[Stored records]
◆ ◆ ◆

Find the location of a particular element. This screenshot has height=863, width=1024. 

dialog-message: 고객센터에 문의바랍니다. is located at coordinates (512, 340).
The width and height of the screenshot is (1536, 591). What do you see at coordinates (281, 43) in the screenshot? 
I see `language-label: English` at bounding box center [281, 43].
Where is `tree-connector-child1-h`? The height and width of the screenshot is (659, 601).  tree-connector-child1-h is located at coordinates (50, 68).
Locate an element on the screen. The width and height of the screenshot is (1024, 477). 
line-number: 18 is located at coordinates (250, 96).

◆ ◆ ◆

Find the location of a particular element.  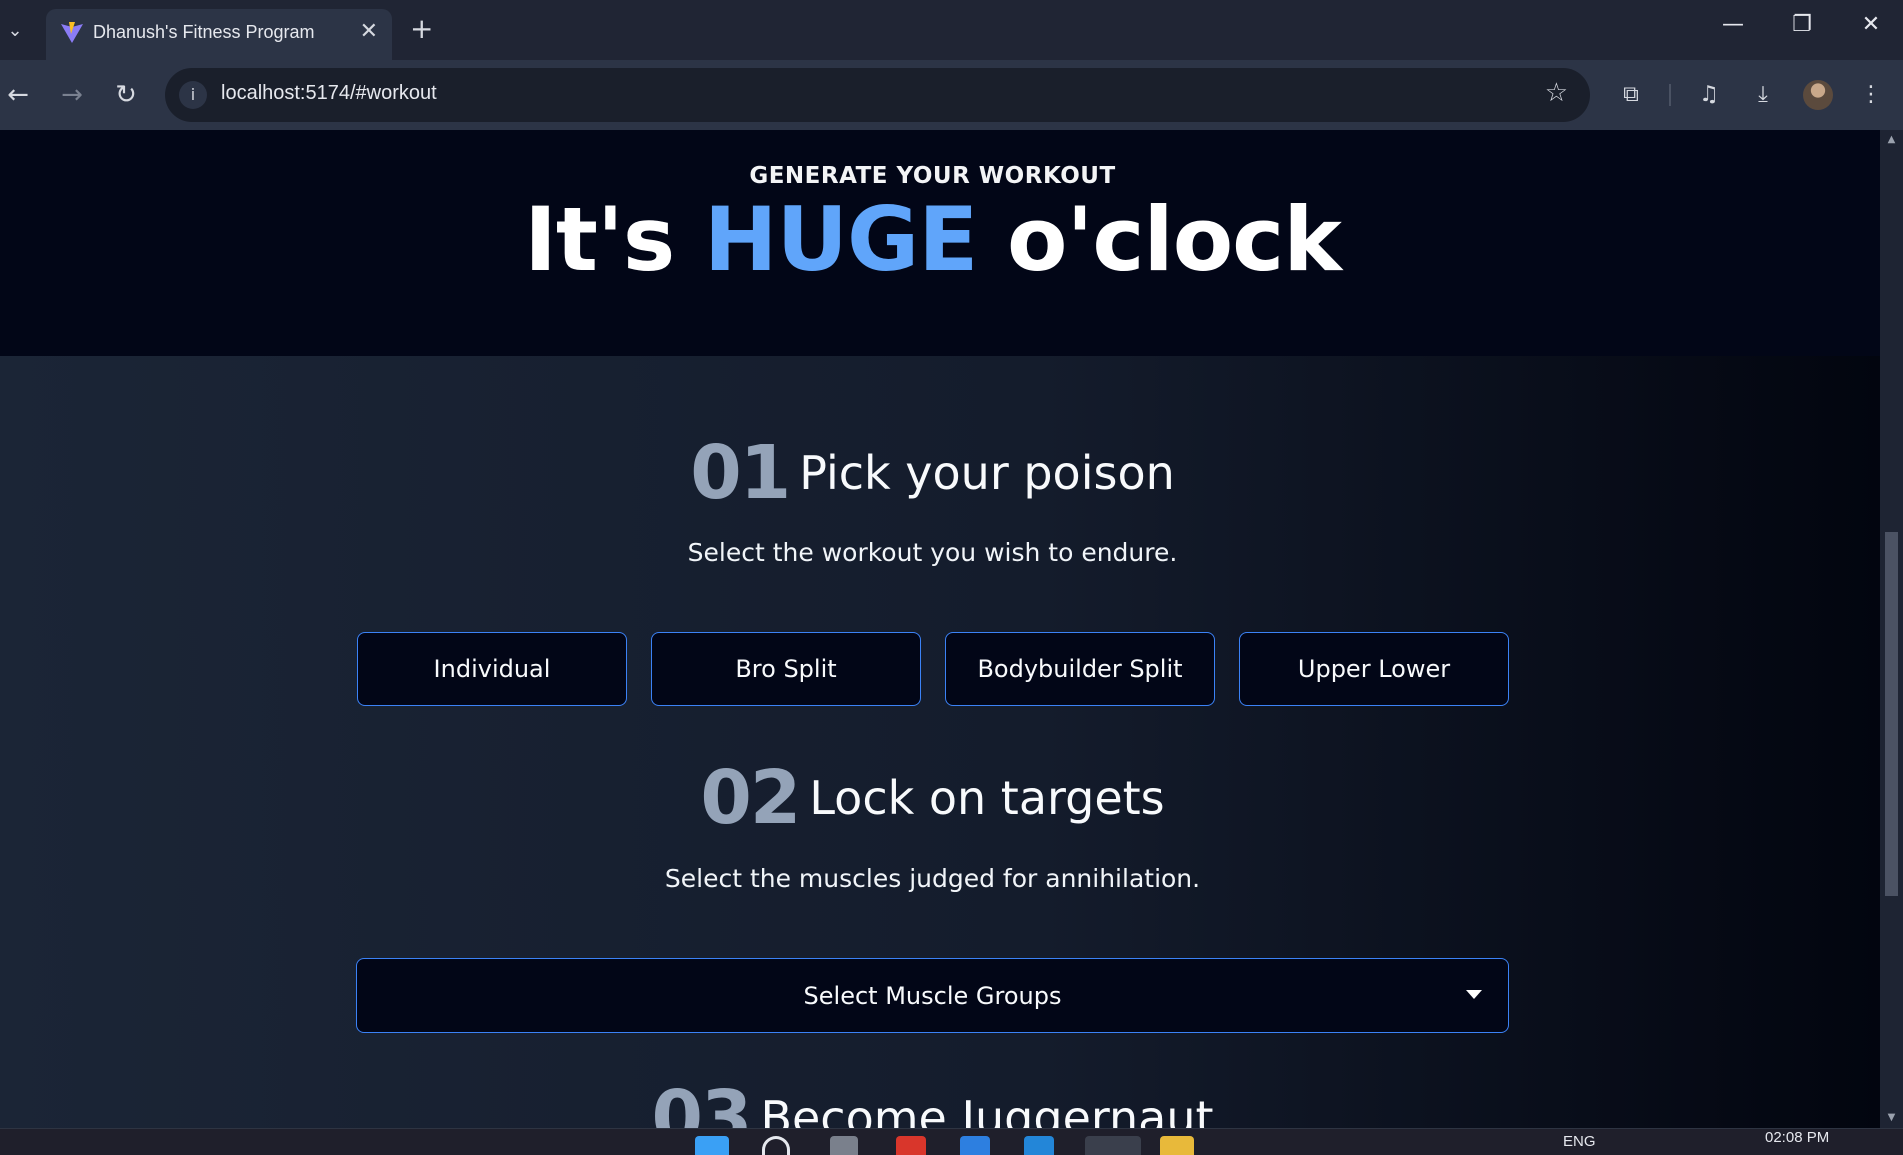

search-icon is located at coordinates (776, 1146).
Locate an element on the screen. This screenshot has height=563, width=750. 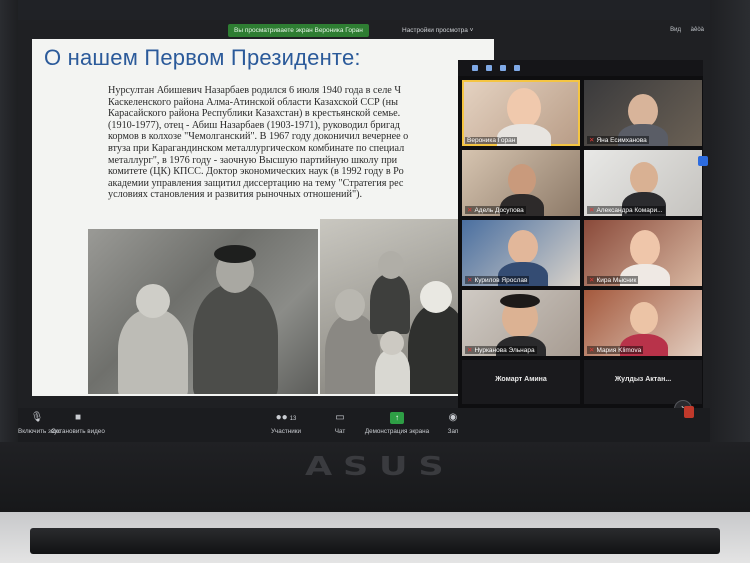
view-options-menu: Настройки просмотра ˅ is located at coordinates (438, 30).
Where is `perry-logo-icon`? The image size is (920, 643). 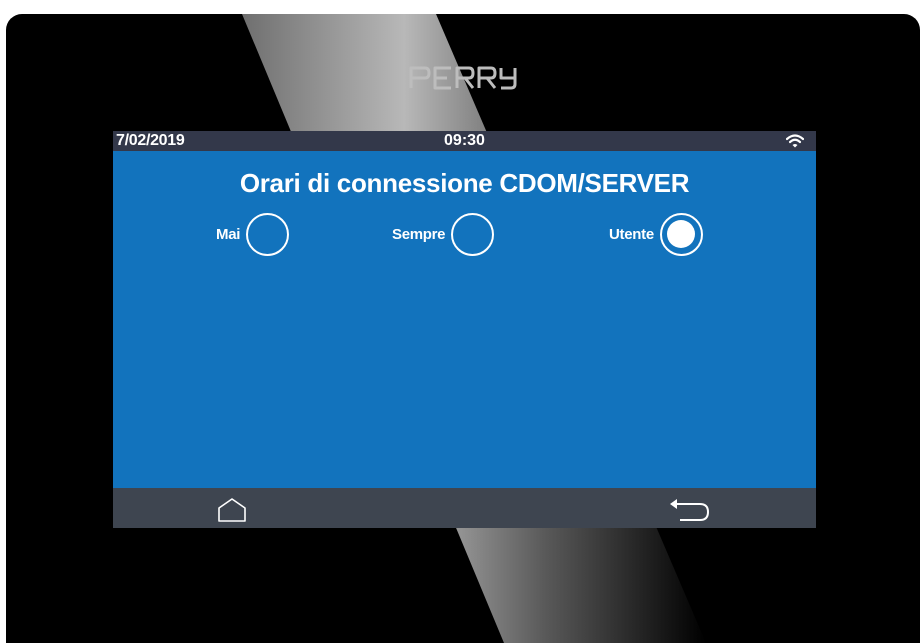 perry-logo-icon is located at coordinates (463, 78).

◆ ◆ ◆

Exercise brief
Reproduce the stretch from the line containing "Locate an element on the screen. The" through the line containing "line-number: 18 is", swapping "screenshot" for "image" and keeping everything else unchanged.

Task response
Locate an element on the screen. The width and height of the image is (1024, 477). 
line-number: 18 is located at coordinates (250, 96).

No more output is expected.